[Raw records]
========================================
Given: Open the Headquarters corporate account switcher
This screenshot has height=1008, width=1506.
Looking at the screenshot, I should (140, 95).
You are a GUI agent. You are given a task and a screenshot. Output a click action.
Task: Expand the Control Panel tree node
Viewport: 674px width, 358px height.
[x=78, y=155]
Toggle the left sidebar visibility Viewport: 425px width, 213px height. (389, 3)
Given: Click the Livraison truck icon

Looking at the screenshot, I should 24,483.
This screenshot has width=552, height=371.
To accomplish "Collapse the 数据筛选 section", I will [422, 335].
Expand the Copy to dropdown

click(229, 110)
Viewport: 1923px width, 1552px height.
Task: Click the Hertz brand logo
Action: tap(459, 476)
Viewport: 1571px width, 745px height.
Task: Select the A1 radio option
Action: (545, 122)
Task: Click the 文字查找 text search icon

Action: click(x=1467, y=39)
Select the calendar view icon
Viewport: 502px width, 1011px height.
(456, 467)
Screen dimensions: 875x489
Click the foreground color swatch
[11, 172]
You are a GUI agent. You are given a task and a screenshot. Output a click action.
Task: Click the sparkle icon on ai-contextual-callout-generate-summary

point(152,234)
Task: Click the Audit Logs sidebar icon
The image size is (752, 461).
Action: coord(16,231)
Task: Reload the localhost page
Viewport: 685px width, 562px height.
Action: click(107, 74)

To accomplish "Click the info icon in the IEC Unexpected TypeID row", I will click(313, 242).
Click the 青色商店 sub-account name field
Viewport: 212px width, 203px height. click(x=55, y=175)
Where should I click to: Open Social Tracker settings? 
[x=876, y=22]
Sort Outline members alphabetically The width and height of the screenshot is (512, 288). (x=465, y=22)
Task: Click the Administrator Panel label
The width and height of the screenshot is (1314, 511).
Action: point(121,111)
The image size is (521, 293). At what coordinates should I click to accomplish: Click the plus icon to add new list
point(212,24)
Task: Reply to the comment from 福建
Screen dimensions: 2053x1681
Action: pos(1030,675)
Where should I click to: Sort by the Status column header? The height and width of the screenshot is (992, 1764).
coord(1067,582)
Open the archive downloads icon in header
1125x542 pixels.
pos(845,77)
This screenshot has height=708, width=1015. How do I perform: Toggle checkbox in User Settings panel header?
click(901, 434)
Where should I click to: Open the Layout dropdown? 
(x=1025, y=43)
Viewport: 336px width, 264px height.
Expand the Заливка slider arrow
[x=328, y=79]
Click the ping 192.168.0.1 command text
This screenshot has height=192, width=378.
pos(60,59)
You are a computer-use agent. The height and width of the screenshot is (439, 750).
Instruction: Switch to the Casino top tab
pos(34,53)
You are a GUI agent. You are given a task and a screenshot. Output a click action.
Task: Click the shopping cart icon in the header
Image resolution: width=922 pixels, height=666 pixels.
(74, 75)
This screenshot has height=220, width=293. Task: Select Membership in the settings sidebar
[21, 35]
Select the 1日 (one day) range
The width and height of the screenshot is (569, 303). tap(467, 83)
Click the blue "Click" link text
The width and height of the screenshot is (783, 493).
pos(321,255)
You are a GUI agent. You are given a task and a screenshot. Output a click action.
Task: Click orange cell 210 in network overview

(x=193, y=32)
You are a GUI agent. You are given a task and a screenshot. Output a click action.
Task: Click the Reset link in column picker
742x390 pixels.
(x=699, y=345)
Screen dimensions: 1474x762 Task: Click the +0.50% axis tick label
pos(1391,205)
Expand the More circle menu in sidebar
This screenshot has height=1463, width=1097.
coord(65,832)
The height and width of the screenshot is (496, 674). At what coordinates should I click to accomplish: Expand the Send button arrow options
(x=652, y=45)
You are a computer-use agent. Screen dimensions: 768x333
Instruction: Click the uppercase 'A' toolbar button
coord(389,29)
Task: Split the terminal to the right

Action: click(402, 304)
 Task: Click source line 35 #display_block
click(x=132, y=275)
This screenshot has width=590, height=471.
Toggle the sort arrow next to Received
========================================
### Written request
Copy out every one of the rows above, line for line, with no changes.

### Response below
Given: Open the Headquarters corporate account switcher
This screenshot has height=1008, width=1506.
Looking at the screenshot, I should (140, 95).
You are a GUI agent. You are given a task and a screenshot. Output a click action.
Task: Expand the Control Panel tree node
Viewport: 674px width, 358px height.
[x=78, y=155]
Toggle the left sidebar visibility Viewport: 425px width, 213px height. (389, 3)
Given: Click the Livraison truck icon

Looking at the screenshot, I should 24,483.
This screenshot has width=552, height=371.
To accomplish "Collapse the 数据筛选 section", I will [422, 335].
Expand the Copy to dropdown

click(229, 110)
Viewport: 1923px width, 1552px height.
Task: Click the Hertz brand logo
Action: tap(459, 476)
Viewport: 1571px width, 745px height.
Task: Select the A1 radio option
Action: (545, 122)
Task: Click the 文字查找 text search icon

Action: click(x=1467, y=39)
Select the calendar view icon
Viewport: 502px width, 1011px height.
(456, 467)
Screen dimensions: 875x489
Click the foreground color swatch
[11, 172]
You are a GUI agent. You are given a task and a screenshot. Output a click action.
Task: Click the sparkle icon on ai-contextual-callout-generate-summary

point(152,234)
Task: Click the Audit Logs sidebar icon
The image size is (752, 461).
Action: coord(16,231)
Task: Reload the localhost page
Viewport: 685px width, 562px height.
Action: click(107, 74)

To accomplish "Click the info icon in the IEC Unexpected TypeID row", I will click(313, 242).
Click the 青色商店 sub-account name field
Viewport: 212px width, 203px height. click(x=55, y=175)
Where should I click to: Open Social Tracker settings? 
[x=876, y=22]
Sort Outline members alphabetically The width and height of the screenshot is (512, 288). (x=465, y=22)
Task: Click the Administrator Panel label
The width and height of the screenshot is (1314, 511).
Action: point(121,111)
The image size is (521, 293). At what coordinates should I click to accomplish: Click the plus icon to add new list
point(212,24)
Task: Reply to the comment from 福建
Screen dimensions: 2053x1681
Action: pos(1030,675)
Where should I click to: Sort by the Status column header? The height and width of the screenshot is (992, 1764).
coord(1067,582)
Open the archive downloads icon in header
1125x542 pixels.
pos(845,77)
This screenshot has height=708, width=1015. How do I perform: Toggle checkbox in User Settings panel header?
click(901, 434)
Where should I click to: Open the Layout dropdown? 
(x=1025, y=43)
Viewport: 336px width, 264px height.
Expand the Заливка slider arrow
[x=328, y=79]
Click the ping 192.168.0.1 command text
This screenshot has height=192, width=378.
pos(60,59)
You are a computer-use agent. The height and width of the screenshot is (439, 750).
Instruction: Switch to the Casino top tab
pos(34,53)
You are a GUI agent. You are given a task and a screenshot. Output a click action.
Task: Click the shopping cart icon in the header
Image resolution: width=922 pixels, height=666 pixels.
(74, 75)
This screenshot has height=220, width=293. Task: Select Membership in the settings sidebar
[21, 35]
Select the 1日 (one day) range
The width and height of the screenshot is (569, 303). tap(467, 83)
Click the blue "Click" link text
The width and height of the screenshot is (783, 493).
pos(321,255)
You are a GUI agent. You are given a task and a screenshot. Output a click action.
Task: Click orange cell 210 in network overview

(x=193, y=32)
You are a GUI agent. You are given a task and a screenshot. Output a click action.
Task: Click the Reset link in column picker
742x390 pixels.
(x=699, y=345)
Screen dimensions: 1474x762 Task: Click the +0.50% axis tick label
pos(1391,205)
Expand the More circle menu in sidebar
This screenshot has height=1463, width=1097.
coord(65,832)
The height and width of the screenshot is (496, 674). At what coordinates should I click to accomplish: Expand the Send button arrow options
(x=652, y=45)
You are a computer-use agent. Screen dimensions: 768x333
Instruction: Click the uppercase 'A' toolbar button
coord(389,29)
Task: Split the terminal to the right

Action: click(402, 304)
 Task: Click source line 35 #display_block
click(x=132, y=275)
This screenshot has width=590, height=471.
Toggle the sort arrow next to Received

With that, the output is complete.